More often than not, the time spent on collecting the information necessary to properly define an adequate model of the (part of the) process you are interested in is much greater than the time spent by a simulator program in finding a solution. Most publications and textbooks present the model equations without a description of how the model equations have been developed. Hence, to learn dynamic model development, novice modellers must study examples in textbooks, the work of more skilled modellers, and/or use trial and error.
During the last decades there tends to be an increasing demand for models of higher complexity, which makes the model construction even more time consuming and error-prone. Moreover, there are many different ways to model a process (mostly depending on the application for which the model is to be used): different time scales, different levels of detail, different assumptions, different interpretations of (different parts of) the process, etc. Thus a vast number of different models can be generated for the same process.
All this calls for a systematisation of the modelling process, comprising of an appropriate, well-structured modelling methodology for the efficient development of adequate, sound and consistent process models. A Modelling tool building on such a systematic approach supports teamwork, re-use of models, provides complete and consistent documentation and, not at least, improves process understanding and provides a foundation for the education of process technology.

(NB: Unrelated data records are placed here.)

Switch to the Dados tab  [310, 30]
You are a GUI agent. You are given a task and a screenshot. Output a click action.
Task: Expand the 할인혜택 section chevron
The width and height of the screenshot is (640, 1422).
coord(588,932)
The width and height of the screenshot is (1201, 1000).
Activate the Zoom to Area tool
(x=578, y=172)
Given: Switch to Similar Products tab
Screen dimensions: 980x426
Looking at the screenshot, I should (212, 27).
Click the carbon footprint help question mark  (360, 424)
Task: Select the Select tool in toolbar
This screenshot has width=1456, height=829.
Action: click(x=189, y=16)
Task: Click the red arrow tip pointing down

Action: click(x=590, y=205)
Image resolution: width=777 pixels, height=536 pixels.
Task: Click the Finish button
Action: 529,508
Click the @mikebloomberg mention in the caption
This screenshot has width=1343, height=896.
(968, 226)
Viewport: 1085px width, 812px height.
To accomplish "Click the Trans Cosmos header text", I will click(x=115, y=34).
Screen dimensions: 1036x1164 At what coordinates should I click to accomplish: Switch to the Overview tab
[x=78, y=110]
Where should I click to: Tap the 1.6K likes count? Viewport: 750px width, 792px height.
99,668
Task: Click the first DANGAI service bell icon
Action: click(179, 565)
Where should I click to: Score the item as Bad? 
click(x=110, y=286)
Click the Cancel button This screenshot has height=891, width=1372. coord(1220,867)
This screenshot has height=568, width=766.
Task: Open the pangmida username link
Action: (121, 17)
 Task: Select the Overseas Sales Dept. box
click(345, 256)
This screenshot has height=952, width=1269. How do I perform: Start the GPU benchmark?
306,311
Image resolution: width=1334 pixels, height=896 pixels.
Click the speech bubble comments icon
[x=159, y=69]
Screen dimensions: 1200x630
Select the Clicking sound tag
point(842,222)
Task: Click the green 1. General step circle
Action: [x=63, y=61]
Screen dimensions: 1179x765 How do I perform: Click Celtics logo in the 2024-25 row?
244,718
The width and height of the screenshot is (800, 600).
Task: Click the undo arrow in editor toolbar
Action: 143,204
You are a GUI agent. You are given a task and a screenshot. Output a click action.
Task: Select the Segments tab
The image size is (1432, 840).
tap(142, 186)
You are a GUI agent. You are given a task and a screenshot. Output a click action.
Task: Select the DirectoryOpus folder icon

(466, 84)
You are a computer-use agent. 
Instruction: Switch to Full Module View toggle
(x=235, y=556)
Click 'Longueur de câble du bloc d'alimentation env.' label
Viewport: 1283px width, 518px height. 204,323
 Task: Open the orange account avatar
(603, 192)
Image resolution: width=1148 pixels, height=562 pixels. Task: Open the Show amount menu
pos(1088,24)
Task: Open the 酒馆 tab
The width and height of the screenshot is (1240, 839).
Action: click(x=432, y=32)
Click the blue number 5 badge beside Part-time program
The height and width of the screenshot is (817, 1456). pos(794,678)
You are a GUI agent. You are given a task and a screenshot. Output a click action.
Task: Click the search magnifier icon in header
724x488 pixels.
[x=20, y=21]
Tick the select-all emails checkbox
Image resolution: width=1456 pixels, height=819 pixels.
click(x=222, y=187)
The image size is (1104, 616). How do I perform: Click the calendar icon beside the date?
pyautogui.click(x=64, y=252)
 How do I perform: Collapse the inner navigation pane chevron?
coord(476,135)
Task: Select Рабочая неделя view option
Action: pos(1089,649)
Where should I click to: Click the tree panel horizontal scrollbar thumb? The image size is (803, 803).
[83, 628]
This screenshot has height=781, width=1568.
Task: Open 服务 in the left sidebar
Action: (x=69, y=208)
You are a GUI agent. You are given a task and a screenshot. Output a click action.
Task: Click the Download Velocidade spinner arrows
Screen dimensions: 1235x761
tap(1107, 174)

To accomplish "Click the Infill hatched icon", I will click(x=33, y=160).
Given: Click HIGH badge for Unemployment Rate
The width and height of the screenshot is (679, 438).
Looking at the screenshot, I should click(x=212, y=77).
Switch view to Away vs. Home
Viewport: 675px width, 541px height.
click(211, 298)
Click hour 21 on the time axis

As promised in our last blog post, this months blog presents some of the concepts of Mobatec Modeller, a computer-aided modelling tool built on a structured modelling methodology, which aims to effectively assist in the development of process models and helps and directs a modeller through the different steps of this methodology. The objective of this tool is to provide a systematic model design method that meets all the mentioned requirements and turns the art of modelling into the science of model design.
Modelling is an acquired skill, and the average user finds it difficult. A modeller may inadvertently incorporate modelling errors during the mathematical formulation of a physical phenomenon. Formulation errors, algebraic manipulation errors, writing and typographical errors are very common when a model is being implemented in a computing environment. Thus any procedure which would allow to do some of the needed modelling operations automatically would eliminate a lot of simple, low-level (and hard to detect) errors.
Mobatec Modeller is a computer-aided modelling tool which is designed to assist a model designer to map a process into a mathematical model, using a systematic modelling methodology. The main task solved by Mobatec Modeller is the construction and manipulation of the structure and definition of process models. The output of Mobatec Modeller is a first-principles based (i.e. based on physical insight) mathematical model, which is easily transformed to serve as an input to existing modelling languages and/or simulation packages, such as our Mobatec Solver, but also Process Studio’s e-Modeler (Protomation), gProms (Process Systems Enterprise), Aspen Custom Modeler (Aspentech), Modelica (Dynasim AB), Matlab (Mathworks), or any other Differtial Algebraic Equation (DAE) Solver. For certain solvers (Mobatec Solver and e-Modeler) a Simulation Environment is available, such that the build dynamic process models can be excecuted, tuned, tested, optimised, etc.
One of the handy features of Mobatec Modeller that will help a model designer a lot when setting his process model is the Automatic component distribution.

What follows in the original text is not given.